Такое сознание противостоит утверждениям о бессмысленности жизни, главный аргумент которых — смертность человека. Доказать как истину эти утверждения нельзя, это в некотором роде вера, которая стала Толстому чуждой. Свое понимание веры он почерпнул из собственного опыта, самокритики собственного жизненного пути, зло которого, как он пишет, состояло в эпикурействе, в потакании собственным похотям.
Такого рода воля к жизни, иллюзорная и феноменальная, угрожает жизни в ее истине. С подобными манифестациями воли следует бороться. Перед лицом смерти жизнь предстает как дар, который дается «в удел» каждому и всем людям вместе, и в благодарность за этот дар люди не должны проводить жизнь во зле: нужно творить жизнь, придавая ей смысл, а ее сокровенный смысл — любовь как источник нравственной связи с миром и другими людьми даже перед лицом смерти.

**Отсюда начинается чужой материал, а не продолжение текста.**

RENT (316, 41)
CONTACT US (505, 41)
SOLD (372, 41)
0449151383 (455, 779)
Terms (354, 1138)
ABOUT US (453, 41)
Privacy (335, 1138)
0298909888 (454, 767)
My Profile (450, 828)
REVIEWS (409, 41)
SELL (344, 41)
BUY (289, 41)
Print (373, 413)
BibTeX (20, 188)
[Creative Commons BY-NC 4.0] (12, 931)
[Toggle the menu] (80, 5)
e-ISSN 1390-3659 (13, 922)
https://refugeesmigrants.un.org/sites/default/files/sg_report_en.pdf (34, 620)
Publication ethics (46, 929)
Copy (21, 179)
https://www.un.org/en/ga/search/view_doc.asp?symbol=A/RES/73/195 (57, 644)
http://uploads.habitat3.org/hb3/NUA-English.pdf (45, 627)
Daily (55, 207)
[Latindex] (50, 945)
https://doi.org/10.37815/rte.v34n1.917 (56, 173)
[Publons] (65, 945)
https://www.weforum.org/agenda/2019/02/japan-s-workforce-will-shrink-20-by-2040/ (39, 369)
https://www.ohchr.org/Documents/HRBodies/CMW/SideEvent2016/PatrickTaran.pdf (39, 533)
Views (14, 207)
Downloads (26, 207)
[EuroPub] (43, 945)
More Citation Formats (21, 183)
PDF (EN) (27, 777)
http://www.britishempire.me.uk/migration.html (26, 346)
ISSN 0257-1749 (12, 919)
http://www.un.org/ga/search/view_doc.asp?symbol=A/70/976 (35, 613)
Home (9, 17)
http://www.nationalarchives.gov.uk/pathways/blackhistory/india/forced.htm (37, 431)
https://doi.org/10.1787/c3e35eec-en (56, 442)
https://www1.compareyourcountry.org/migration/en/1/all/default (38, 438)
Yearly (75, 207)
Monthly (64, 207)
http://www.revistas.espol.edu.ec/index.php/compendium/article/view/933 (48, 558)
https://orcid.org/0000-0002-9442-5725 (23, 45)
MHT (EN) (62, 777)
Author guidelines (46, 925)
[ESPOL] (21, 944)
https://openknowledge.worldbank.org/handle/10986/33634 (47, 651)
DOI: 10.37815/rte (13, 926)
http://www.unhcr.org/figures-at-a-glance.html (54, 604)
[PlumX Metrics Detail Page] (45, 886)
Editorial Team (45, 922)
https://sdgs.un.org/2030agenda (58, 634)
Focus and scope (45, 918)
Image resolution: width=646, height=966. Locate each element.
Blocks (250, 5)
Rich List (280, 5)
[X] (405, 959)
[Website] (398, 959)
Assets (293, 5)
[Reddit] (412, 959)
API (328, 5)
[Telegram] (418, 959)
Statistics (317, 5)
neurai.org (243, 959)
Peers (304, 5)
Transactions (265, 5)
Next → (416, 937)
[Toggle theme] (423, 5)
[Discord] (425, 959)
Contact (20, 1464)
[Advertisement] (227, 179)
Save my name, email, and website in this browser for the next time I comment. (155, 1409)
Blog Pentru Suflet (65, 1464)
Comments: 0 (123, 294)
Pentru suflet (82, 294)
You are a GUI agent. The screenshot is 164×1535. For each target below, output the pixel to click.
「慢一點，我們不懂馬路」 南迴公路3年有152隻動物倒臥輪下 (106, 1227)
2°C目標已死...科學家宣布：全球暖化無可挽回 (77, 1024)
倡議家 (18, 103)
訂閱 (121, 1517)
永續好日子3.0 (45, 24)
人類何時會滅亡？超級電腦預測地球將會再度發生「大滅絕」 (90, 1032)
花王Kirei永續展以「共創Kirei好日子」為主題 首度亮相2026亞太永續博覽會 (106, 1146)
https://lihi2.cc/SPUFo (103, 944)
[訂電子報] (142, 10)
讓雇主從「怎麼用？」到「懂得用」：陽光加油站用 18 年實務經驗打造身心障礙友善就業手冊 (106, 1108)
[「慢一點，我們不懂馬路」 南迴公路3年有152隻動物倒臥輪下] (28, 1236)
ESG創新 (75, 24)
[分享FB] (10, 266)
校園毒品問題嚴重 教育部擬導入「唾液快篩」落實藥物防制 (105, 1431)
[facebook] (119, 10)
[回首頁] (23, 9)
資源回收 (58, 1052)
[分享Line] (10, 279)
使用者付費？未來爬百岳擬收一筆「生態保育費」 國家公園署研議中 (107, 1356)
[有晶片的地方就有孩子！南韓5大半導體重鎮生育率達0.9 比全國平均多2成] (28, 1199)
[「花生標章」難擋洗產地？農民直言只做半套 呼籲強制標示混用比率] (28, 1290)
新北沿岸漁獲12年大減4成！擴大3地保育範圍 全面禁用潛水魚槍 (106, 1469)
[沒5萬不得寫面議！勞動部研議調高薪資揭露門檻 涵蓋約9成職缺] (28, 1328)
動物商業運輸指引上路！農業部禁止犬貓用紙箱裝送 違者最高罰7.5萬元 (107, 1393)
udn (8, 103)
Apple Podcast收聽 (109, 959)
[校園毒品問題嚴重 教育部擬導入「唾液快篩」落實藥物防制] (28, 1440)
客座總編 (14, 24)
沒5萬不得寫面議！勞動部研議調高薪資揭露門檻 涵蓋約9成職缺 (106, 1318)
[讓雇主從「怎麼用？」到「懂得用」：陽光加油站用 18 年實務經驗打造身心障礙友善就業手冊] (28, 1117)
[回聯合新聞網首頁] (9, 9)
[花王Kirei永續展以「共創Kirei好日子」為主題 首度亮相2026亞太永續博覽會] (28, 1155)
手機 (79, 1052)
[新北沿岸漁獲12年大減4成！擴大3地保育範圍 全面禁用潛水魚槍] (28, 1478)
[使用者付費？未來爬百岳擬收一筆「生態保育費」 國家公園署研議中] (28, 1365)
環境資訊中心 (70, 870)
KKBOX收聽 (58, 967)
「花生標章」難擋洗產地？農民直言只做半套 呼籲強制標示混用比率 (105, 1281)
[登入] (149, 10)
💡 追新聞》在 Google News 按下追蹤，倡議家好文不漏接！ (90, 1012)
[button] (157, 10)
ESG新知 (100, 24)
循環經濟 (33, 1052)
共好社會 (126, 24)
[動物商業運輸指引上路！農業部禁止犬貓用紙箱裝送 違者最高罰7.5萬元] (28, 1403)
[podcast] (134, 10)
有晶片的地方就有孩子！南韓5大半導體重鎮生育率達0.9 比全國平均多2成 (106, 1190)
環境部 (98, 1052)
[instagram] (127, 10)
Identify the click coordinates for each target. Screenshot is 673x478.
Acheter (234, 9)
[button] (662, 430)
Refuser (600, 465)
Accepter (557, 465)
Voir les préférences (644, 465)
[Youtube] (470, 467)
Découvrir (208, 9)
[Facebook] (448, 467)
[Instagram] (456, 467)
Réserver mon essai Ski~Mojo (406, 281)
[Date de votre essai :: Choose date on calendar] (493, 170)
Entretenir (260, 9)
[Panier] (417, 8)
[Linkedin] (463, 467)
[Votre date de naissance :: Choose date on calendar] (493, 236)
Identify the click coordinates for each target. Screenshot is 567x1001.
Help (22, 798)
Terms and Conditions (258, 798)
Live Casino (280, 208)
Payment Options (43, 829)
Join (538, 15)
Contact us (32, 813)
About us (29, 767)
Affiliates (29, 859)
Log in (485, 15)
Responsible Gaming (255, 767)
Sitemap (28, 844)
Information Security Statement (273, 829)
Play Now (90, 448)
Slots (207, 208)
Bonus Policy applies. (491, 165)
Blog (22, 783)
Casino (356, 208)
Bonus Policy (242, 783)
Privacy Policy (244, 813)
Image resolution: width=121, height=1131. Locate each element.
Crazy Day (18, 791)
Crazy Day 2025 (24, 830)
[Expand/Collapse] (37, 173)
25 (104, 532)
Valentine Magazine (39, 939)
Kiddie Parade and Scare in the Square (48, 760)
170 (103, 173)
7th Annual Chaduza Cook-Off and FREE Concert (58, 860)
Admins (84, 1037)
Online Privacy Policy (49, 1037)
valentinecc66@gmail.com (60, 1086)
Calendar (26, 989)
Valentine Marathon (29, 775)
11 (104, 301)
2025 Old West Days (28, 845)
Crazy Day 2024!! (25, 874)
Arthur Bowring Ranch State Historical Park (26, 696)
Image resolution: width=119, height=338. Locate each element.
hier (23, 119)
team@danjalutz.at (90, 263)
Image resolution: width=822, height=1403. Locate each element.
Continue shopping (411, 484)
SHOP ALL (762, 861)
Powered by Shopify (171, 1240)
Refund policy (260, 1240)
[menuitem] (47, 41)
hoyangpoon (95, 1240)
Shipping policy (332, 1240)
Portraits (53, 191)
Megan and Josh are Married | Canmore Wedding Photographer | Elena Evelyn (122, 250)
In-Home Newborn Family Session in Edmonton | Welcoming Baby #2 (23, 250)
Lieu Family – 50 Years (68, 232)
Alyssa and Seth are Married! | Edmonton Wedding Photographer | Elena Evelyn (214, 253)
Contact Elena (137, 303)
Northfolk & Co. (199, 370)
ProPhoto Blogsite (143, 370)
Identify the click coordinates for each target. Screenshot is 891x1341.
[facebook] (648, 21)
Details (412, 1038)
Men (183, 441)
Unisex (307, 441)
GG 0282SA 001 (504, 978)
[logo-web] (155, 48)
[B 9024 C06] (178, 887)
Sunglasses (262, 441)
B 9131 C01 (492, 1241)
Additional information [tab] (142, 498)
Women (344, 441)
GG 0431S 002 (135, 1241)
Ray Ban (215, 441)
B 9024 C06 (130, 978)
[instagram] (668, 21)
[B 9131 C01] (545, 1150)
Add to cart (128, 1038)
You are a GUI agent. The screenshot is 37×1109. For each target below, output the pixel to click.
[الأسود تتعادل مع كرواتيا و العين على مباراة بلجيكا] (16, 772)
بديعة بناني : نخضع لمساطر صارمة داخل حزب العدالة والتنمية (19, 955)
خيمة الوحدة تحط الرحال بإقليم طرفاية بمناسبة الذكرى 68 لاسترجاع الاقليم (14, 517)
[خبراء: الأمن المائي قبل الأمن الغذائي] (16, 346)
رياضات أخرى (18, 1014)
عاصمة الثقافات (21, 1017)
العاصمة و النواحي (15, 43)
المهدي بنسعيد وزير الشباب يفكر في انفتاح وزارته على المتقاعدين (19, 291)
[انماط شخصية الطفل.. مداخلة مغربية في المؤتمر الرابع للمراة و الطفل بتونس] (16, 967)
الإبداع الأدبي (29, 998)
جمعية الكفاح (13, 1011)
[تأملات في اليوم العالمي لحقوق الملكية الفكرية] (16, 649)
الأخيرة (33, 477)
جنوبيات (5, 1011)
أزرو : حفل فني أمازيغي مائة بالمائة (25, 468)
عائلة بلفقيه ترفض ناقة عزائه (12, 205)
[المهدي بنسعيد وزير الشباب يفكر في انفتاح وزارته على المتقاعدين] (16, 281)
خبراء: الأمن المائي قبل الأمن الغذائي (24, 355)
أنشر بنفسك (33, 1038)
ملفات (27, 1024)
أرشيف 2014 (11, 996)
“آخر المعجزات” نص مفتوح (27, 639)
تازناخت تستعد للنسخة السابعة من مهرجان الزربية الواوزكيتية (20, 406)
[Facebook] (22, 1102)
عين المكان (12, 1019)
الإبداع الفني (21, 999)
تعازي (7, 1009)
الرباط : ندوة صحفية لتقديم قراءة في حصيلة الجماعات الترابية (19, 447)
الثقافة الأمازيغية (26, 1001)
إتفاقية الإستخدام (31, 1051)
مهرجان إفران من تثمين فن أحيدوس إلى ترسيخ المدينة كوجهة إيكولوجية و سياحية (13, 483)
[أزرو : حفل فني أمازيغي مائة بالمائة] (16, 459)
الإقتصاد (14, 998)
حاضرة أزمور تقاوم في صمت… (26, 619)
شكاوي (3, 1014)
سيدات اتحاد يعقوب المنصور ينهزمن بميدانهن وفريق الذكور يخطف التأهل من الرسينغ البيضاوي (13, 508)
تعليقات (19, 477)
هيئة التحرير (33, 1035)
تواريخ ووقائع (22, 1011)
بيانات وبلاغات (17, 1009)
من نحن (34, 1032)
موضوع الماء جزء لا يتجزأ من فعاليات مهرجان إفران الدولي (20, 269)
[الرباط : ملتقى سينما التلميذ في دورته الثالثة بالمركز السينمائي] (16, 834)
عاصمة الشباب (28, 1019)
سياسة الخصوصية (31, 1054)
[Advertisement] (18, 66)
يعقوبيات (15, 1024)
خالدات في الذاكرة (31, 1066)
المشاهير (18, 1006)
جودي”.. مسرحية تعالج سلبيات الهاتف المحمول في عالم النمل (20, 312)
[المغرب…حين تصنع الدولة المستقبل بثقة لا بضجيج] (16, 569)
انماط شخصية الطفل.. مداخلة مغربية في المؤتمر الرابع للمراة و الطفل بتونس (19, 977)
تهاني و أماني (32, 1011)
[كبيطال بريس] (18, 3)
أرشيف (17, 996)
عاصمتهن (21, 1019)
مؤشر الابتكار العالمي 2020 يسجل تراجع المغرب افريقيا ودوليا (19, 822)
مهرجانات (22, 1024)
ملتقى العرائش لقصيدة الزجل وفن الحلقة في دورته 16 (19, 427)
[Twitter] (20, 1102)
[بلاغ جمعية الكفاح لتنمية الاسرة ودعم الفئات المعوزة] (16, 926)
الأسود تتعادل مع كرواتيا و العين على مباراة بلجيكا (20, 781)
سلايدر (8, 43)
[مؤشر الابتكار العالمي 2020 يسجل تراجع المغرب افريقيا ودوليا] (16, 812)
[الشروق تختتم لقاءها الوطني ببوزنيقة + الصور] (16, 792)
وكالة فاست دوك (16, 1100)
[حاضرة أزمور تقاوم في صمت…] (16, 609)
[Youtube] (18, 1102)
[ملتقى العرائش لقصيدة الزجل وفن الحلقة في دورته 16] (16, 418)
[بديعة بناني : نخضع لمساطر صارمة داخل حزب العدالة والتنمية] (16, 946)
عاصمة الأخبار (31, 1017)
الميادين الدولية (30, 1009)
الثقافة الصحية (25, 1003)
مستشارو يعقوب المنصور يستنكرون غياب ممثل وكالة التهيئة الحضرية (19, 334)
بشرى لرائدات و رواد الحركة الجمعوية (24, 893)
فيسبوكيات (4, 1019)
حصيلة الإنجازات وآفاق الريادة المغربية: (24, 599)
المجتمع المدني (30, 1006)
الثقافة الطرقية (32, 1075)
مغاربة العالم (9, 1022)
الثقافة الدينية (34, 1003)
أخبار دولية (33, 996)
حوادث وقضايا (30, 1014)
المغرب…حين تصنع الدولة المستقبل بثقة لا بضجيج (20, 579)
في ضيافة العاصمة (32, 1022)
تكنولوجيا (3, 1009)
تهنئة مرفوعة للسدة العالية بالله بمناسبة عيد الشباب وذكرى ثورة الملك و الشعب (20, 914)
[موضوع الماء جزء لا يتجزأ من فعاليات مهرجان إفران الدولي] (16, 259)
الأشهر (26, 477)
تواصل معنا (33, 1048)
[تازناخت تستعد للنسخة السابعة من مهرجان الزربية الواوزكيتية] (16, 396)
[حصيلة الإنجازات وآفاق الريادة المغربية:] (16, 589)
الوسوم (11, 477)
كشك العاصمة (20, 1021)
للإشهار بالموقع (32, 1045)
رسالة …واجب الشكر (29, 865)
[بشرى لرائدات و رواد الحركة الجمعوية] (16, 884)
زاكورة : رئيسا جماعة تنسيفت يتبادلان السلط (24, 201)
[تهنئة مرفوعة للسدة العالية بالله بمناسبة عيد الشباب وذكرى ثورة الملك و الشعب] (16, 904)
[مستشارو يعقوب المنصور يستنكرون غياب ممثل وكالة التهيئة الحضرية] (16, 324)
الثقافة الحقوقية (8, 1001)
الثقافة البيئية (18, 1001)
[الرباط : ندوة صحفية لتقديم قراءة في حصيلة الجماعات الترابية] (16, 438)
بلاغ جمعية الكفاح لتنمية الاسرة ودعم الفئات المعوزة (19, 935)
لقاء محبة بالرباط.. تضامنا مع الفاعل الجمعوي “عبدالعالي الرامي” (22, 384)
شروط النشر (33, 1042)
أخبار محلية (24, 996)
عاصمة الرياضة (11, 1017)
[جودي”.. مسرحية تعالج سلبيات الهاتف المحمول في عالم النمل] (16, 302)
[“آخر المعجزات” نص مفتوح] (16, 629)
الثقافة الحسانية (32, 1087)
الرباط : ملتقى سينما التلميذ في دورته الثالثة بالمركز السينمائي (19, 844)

В «Смерти Ивана Ильича» в момент мучительной смерти ужас одиночества, страха и ненависти к живым, здоровым людям вдруг просветлился сознанием сопричастности Ивана Ильича к своим близким, жалостью к ним и желанием сделать так, «чтоб им не больно было… Он искал… привычного страха смерти и не находил его… Страха никакого не было, потому что и смерти не было».
Поздний Толстой в своей моральной проповеди соединяется с Шопенгауэром, отрицающим волю. Подавление витальности, нравственное перерождение героев путем аскезы и самопожертвования («Отец Сергий», «Воскресение») стали его любимыми темами. Вл. Соловьев упрекал Толстого за абстрактное морализирование, а В. Розанов видел в этом начало толстовства, которого совершенно не принимал. В конце жизни эта позиция распространилась и на учение Толстого о непротивлении злу, чему резко противостоял И. Ильин. Исключением стал «Хаджи-Мурат» (1904, опубликован посмертно) — гимн жизнелюбию и воле.
В созданную незадолго до смерти хрестоматию «Путь жизни» (аналогичную «Кругу чтения» и «Мыслям мудрых людей на каждый день») Толстой включил множество пересказанных им по-своему отрывков из сочинений Шопенгауэра, в которых усилил мотивы любви к людям и сострадания.
Особую роль играла философия Шопенгауэра в становлении и развитии русского модернизма. Характерной чертой для многих интеллектуалов конца XIX века стал культ красоты, искусства для искусства, отказ от реализма как поверхностного изображения жизни; поэтическим инструментарием провозглашалась мистическая интуиция; сновидения считались ближе к истинному облику мира, чем реальность. В поэзии доминировали интуитивные элементы, пренебрежение логикой и рационализмом.
Рост индивидуализма и нарциссизма, внимание к мистическому опыту, галлюцинациям, демонизму, жгучий интерес к сексуальным отклонениям находили поддержку в своеобразном преломлении философии Шопенгауэра. Литераторы и критики Серебряного века Д. Мережковский, В. Брюсов, А. Волынский, Ю. Айхенвальд, А. Горнфельд, А. Белый и другие не принимали его метафизику в целом, и особенно гносеологию и этику. Они стремились найти у Шопенгауэра иррациональное видение здешнего мира, отказ от рационального знания, утверждение негативных аспектов человеческого существования — взгляды, воспринятые марксистскими критиками в советское время.
К авторитету Шопенгауэра добавилось распространение произведений Ницше (первая его книга на русском языке «Так говорил Заратустра» вышла в 1898 году, в ближайшие годы появились «Происхождение трагедии из духа музыки» и другие сочинения, а в 1900–1903 годах — уже собрание сочинений в десяти томах, изданное дважды). В 1893 году Мережковский в статье «О причинах упадка и новых тенденциях в современной русской литературе» обратил внимание на роль Шопенгауэра в формировании новых течений. В первую очередь это относится к символистам, испытавшим такое же влияние Шопенгауэра, какое в свое время пережил Ницше.